#### Problem:
Nothing should appear in the answer except the lines from the one containing "Image resolution: width=425" through the end of the records below, written out exactly.

──────────

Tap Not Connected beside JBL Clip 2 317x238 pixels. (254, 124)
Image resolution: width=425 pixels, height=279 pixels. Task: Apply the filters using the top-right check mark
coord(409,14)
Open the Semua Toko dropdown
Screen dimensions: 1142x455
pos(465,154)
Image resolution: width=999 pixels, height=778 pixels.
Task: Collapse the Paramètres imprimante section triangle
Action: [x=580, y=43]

──────────

#### Reply to the exercise:
Image resolution: width=425 pixels, height=279 pixels. Task: Apply the filters using the top-right check mark
coord(409,14)
Open the Semua Toko dropdown
Screen dimensions: 1142x455
pos(465,154)
Image resolution: width=999 pixels, height=778 pixels.
Task: Collapse the Paramètres imprimante section triangle
Action: [x=580, y=43]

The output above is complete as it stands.